I was a little disappointed in the chapter on "National Security" in James Carville and Paul Begala's Take It Back: Our Party, Our Country, Our Future (copyright 2006).
The chapter had strengths: its argument (based on the concerns and
actions of Al Gore and the Clinton Administration) that a President Al
Gore would have prevented 9/11; its argument that the Bush
Administration did not address certain vulnerabilities even after 9/11;
its critique of George W. Bush's handling of the Iraq War; and its
explanation of how the outing of Valerie Plame as a covert CIA agent put
people's lives at risk and damaged certain U.S. intelligence projects
throughout the world (i.e., if Valerie Plame is pretending to represent a
company, and that company is revealed to be fake through her outing,
what happens to the other agents who are pretending to represent that
company, or the foreigners who act as if they are working with it?). My problem with this chapter was that it did not adequately detail what should be done instead.
On
some level, this is understandable. If a number of Democrats were not
too crazy about the Iraq War, then expecting them to come up with a
solution to win it may be too much to ask. As Bush asked about
John Kerry in 2004, how would Kerry convince other nations to help the
U.S. in Iraq, if Kerry publicly believes that the Iraq War was the wrong
war, at the wrong place, at the wrong time? Or, as Carville
and Begala say on pages 118-119: "Democrats should set the bar for Bush
in Iraq: victory. They should support any request for funding for our
troops in the field. But they need not be shamed into silence merely
because they don't have a silver bullet for a problem that has no
obvious solution."
The thing is, Carville and Begala (at least in
this book) don't seem to have a silver bullet for the War on Terror,
period. They offer good insights, but (as far as I can see) they
provide no proposals as to how to utilize those insights to meet a
coherent goal. They mock Bush's simplistic view that radical Islamic
terrorists hate us because they abhor the American way of life (which,
in my opinion, is part of the reason that they hate us, but not the
whole reason), and they refer to Michael Scheuer's statement that the
Royal Family in Saudi Arabia steals a lot of oil revenues from its
citizens. But what do Carville and Begala want us to do with Scheuer's
analysis? How would they use that analysis in a coherent plan of
action?
On pages 124-126, Carville and Begala advance good reasons
for multilateralism: that our allies (even France) have helped us in
catching terrorists, and that we need other countries in order to defeat
Al-Qaeda, which is a global network. But then Carville and Begala go
on to say that "Democrats cannot be the party of the permission slip",
that is, asking the rest of the world for permission to defend our
country's security. But what if we want to undertake a project to
defend our security and other countries won't back us up? Should we go
it alone, or abandon the project altogether? Carville and
Begala probably don't believe that the Iraq War was necessary for the
United States' security, but do they think that unilateralism would ever
be justified? They don't adequately address this. They say that Bush
lacks clear thinking on the War on Terror, but I wish that their
thinking had been clearer in this chapter.
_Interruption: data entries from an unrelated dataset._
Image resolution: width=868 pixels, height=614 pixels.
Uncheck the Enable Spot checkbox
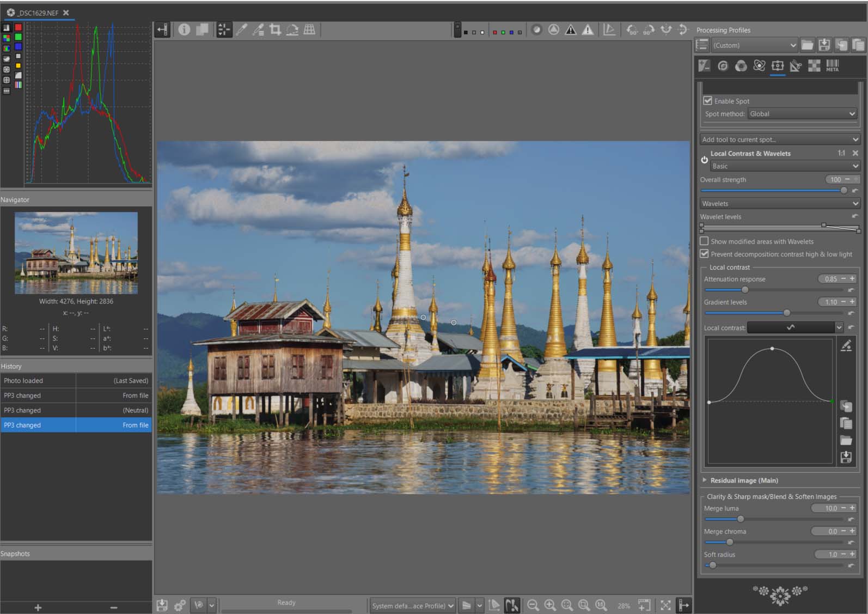pos(708,101)
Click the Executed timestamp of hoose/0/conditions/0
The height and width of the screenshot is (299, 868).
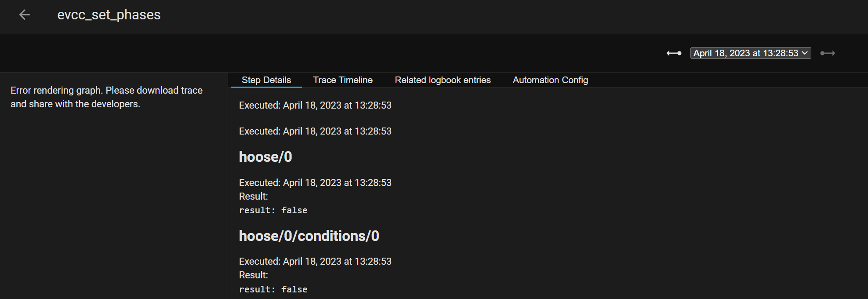point(315,261)
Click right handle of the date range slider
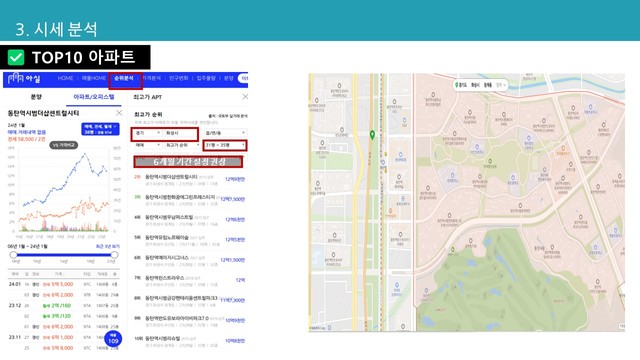This screenshot has width=640, height=360. tap(114, 255)
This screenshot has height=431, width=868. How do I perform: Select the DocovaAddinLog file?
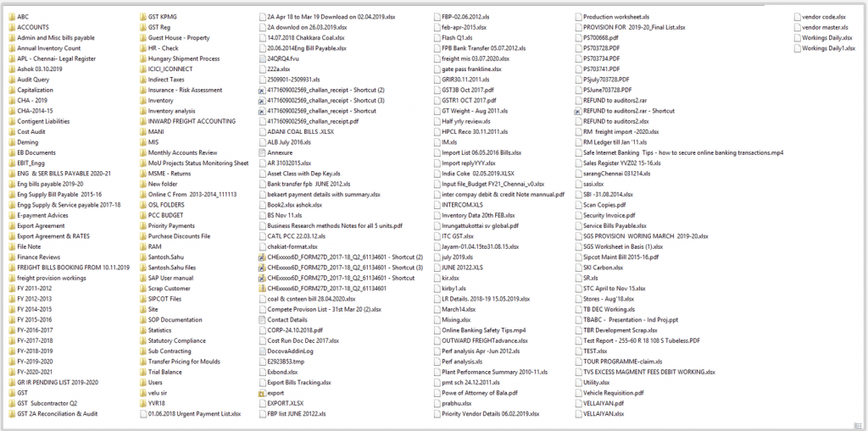290,351

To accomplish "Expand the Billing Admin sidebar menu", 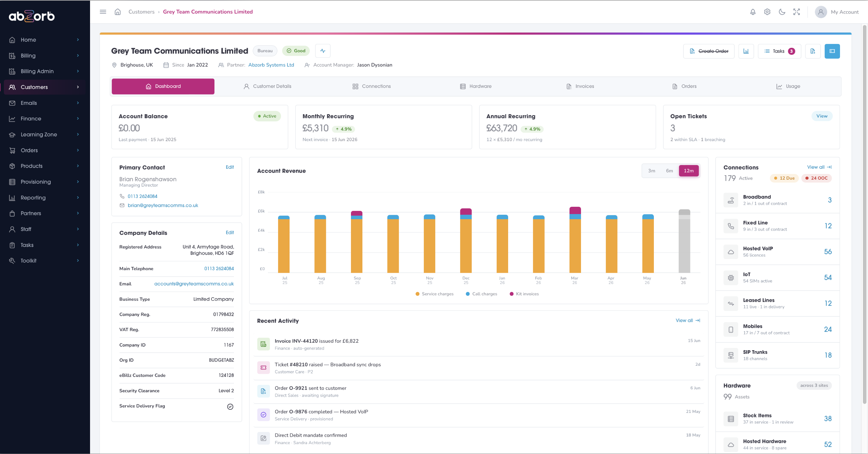I will point(44,71).
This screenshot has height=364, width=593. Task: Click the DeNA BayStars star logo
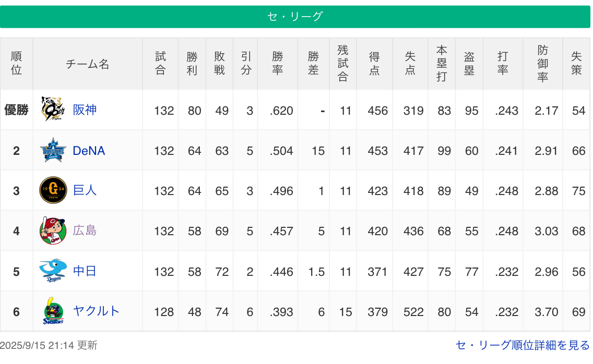click(53, 150)
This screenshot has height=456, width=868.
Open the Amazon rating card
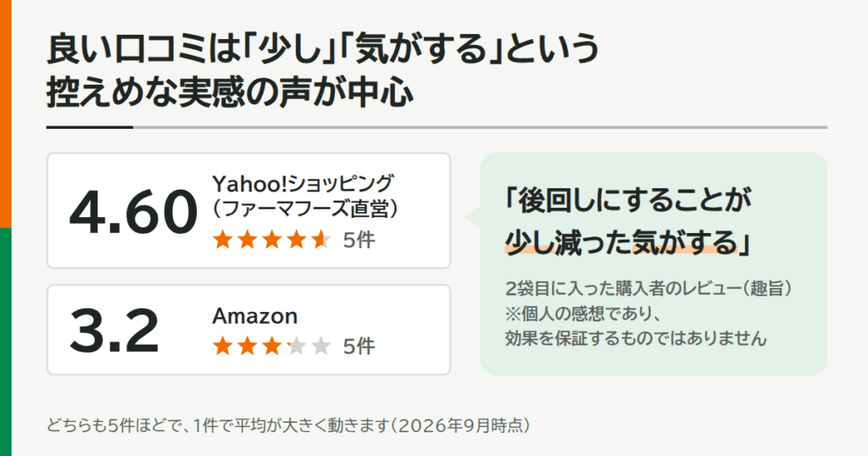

Overall, though, I'd say that the Democrats have recovered from any perception that they are inept on the War on Terror.
President Barack Obama was part of the capture of Osama Bin-Laden, he
has authorized drones to take out Al-Qaeda members, and he has continued
some of President Bush's surveillance policies, even while pursuing a
policy of withdrawal from Afghanistan. President Obama has also rebuilt
relationships with other countries, such as Russia. Detractors can
argue that there are weaknesses to Obama's foreign policy, such as the
disappointment that the Arab Spring has wrought, as well as the disaster
in Benghazi. And many leftists are concerned that drones have taken
the lives of innocent people. But, overall, Obama has had a strategy of
fighting the War on Terror, something that Democrats seemed to lack for
many years (or such is my impression).